One of the stand-out moments from the Davy Fitz book was his story about his former team-mate, Brian Lohan.

Lohan now manages Fitzgerald’s native Clare, but the pair have met each other many times throughout the years as opposing managers of college teams LIT and UL.

“Now, when you play ul at their place they put you in these tiny cramped dressing-rooms that would make the old Páirc Uí Chaoimh seem palatial. The idea, I suspect, is to split you up. So I knew this was coming and decided we’d only use the rooms at half-time, that we’d go straight from the bus into a warm-up on the pitch.”

“This involved stepping in through bushes at the top end of the field, and as we did so I noticed that, unusually, it was the end ul set out all their training cones on for a warm-up. Straight away, a light bulb went on in my head. We’d reached the field before them, so why not rattle a few cages here? So, sending down the hurley-carriers just to make sure the dressing-rooms would be accessible at half-time, I told everybody else to stay where they were. “Right, we’re warming up here,” I said. “We don’t need any cones!”

“I knew there’d be confrontation and, in many ways, maybe that was my intention. Next thing we had people roaring at us to “F**k off back down to the other end …” but I wouldn’t let us take a backward step. I remember looking into the square at one stage, four goalies on the line, trying to stop shots in a scene of absolute chaos. I knew Brian was fuming but pointedly never made eye contact. That was my message to the whole group: ignore them, keep doing what you’re doing, do not step back a single inch here.”
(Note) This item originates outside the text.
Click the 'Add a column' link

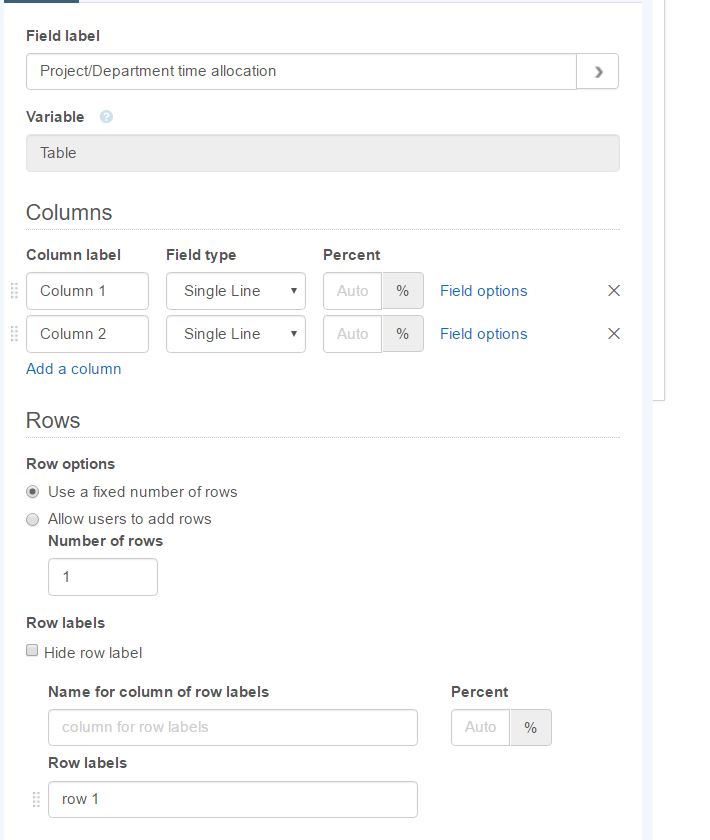coord(74,369)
In Fitzgerald’s head, and as LIT were ranked outsiders, he needed to do something to disrupt UL’s routine and to highlight to his LIT players that they weren’t going to back down today. And they didn’t. LIT won the battle of the space, as the UL team trodded down to the other end of the pitch.

LIT would eventually emerge as five-point winners.

There was no handshake between the pair after the game. There wasn’t a word. Fitzgerald reached out to Lohan a few weeks after, but he insists that Lohan wasn’t interested in speaking to him nor forgetting the past.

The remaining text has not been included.